Praetorius, Michael

1571-1621

 

German composer and writer; born at Kreuzburg, Thuringia. His first position was chapelmaster at Lüneburg. In 1604 he became organist to the Duke of Brunswick, who later made him chapelmaster and secretary. Praetorius was also Prior of the Monastery of Ringelheim, near Gozlar, but did not spend all his time there. He died on his fiftieth birthday, at Wolfenbüttel. He left a great mass of compositions, among them Musae Sioniae, in nine parts, some in Latin, the rest in German, including one thousand two hundred and fortyfour pieces parts 1-4, concert pieces, arranged from German sacred music; another part, songs and psalms; and four parts, church songs, written in strict counterpoint; Musarum Sioniarum, consisting of eight volumes of motets and psalms; Kleine und Grosse Litanei; Eulogodia Sionia, sixty motets; Missodia Sionia; Hymnodia Sionia, six volumes of hymns; and Megalynodia, six volumes of madrigals and motets; and nine volumes of secular music, two entitled Terpsichore, two Calliope, two Thalia, and one each Erato, Diana Teutonica, and Regensburgische Echo, collected under the general title of Musa Aonia. His catalog of works is found at the end of Syntagma Musician, a rare and valuable treatise, for which his name is now known.

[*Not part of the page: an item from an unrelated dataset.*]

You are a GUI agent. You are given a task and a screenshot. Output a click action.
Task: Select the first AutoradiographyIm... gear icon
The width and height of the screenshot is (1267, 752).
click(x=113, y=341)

It was planned to be a complete encyclopedia of the art and practise of music, in four volumes, but death prevented the completion of the last one, which was to have been on counterpoint. Vol. I is devoted to ecclesiastical music, its use in different churches, the mass, and other forms of vocal music, as well as instrumental church-music, and the origin, structure, and use of the art of music and secular musical instruments. Vol. II, called Organpgraphia, deals with the instruments in use during the Seventeenth Century, especially the organ. Vol. Ill has three sections treating of the theory of music. The appendix of forty-two wood-cuts illustrates the instruments spoken of in Vol. II.